Wyniki Alcoa i chińskie stopy firm straszą inwestorów
Nastroje na giełdach zmieniają się dość szybko. Po wczorajszym optymizmie dziś nie było śladu.
12.01.2010 17:24
Nastroje na giełdach zmieniają się dość szybko. Po wczorajszym optymizmie dziś nie było śladu.
Rozczarowujące wyniki opublikowane przez Alcoa spowodowały, że nadzieje inwestorów przekształciły się w obawy przed tym, co pokażą pozostałe amerykańskie spółki. O dynamicznym wzroście chińskiego eksportu i importu nikt już nie pamiętał. Zaczęto za to dostrzegać coraz bardziej wyraźne przejawy zacieśniania polityki pieniężnej. Drugi w tym roku wzrost rentowności bonów skarbowych oraz podwyższenie przez Ludowy Bank Chin stopy rezerw obowiązkowych wskazują na to dość jasno. Giełda w Szanghaju na te posunięcia zareagowała sporym wzrostem, ale „światu” raczej się to nie spodobało. A poza wszystkim, giełdy dojrzały do korekty ostatniej fali wzrostów. Powodów do niej, jak widać, nie zabrakło.
Polska GPW
Wczoraj nasz rynek nie tryskał siłą na tle pozostałych giełd naszego regionu. Dziś przed południem dotrzymywał im kroku w spadkach. Początek sesji nie był najgorszy. Indeks największych spółek tracił jedynie 0,4 proc., a WIG zniżkował na otwarciu niecałe 0,2 proc. Wskaźniki małych i średnich firm rozpoczęły dzień nawet nieznacznie powyżej wczorajszego zamknięcia. Nastroje jednak szybko się pogorszyły i skala spadków zwiększyła się do 0,8-0,9 proc. Otoczenie wyraźnie nie sprzyjało bykom, więc nieliczne próby ograniczania strat kończyły się niepowodzeniem.
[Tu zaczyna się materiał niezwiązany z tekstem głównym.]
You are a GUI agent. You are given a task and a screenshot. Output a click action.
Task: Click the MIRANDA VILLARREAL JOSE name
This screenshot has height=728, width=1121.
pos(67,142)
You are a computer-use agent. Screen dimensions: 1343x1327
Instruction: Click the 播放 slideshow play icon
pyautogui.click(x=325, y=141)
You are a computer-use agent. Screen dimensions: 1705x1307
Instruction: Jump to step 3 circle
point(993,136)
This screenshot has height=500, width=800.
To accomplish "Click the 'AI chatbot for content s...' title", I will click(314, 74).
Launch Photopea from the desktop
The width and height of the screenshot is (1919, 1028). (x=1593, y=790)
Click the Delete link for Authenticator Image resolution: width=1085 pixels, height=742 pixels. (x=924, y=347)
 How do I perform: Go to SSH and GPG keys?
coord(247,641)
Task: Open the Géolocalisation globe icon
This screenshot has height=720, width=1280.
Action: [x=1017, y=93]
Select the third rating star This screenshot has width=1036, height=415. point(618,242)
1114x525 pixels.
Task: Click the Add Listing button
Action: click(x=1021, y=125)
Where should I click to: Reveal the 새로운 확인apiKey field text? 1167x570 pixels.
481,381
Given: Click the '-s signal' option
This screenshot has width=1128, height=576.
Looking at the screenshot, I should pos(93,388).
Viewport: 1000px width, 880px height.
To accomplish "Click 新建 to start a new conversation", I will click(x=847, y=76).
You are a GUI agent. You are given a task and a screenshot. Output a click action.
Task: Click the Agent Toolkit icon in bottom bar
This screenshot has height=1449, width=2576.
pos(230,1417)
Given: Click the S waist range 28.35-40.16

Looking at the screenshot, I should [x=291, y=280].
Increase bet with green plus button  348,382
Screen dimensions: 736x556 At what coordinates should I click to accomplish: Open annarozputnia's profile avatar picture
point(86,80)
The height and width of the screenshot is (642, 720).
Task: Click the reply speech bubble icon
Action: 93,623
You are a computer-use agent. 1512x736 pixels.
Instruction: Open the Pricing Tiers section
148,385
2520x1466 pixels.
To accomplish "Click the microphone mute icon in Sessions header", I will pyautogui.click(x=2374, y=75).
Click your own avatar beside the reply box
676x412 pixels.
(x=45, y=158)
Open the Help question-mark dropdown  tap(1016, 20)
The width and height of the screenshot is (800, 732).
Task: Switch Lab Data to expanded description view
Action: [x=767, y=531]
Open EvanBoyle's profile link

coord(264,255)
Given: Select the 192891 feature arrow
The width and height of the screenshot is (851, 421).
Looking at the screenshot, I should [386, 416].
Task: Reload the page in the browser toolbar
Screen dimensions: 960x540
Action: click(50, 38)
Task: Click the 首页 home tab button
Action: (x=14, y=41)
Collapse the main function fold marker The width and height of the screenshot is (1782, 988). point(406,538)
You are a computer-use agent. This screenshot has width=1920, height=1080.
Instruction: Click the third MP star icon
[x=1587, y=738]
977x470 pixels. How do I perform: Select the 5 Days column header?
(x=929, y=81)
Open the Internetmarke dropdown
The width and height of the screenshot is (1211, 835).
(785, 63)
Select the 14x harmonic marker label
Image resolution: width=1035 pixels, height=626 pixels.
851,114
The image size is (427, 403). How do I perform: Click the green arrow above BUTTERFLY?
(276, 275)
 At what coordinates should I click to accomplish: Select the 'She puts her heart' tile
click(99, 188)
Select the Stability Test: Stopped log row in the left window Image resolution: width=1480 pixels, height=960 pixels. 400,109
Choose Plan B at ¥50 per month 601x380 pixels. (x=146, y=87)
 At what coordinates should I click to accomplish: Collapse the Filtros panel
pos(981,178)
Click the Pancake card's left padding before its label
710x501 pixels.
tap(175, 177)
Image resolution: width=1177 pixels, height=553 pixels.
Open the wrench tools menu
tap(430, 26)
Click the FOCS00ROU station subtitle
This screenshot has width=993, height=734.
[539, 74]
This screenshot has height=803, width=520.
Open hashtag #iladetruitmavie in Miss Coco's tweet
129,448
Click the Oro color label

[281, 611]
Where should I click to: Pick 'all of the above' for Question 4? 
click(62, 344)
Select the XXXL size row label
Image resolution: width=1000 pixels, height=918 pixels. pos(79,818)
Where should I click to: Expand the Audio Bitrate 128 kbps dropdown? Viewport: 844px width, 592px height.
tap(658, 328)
W pierwszej fazie sesji najsłabiej zachowywały się akcje BRE, BZ WKK i Pekao, które wczoraj zyskiwały najmocniej. Później indeksowi najbardziej ciążyły spadki naszych firm paliwowych. Akcje Lotosu zniżkowały o 2,8 proc., a walory PKN Orlen traciły ponad 2 proc. Przed spadkami skutecznie broniły się papiery KGHM, mimo pogorszenia się sytuacji na rynku miedzi. Ponad 1,5 proc. traciły akcje Telekomunikacji Polskiej.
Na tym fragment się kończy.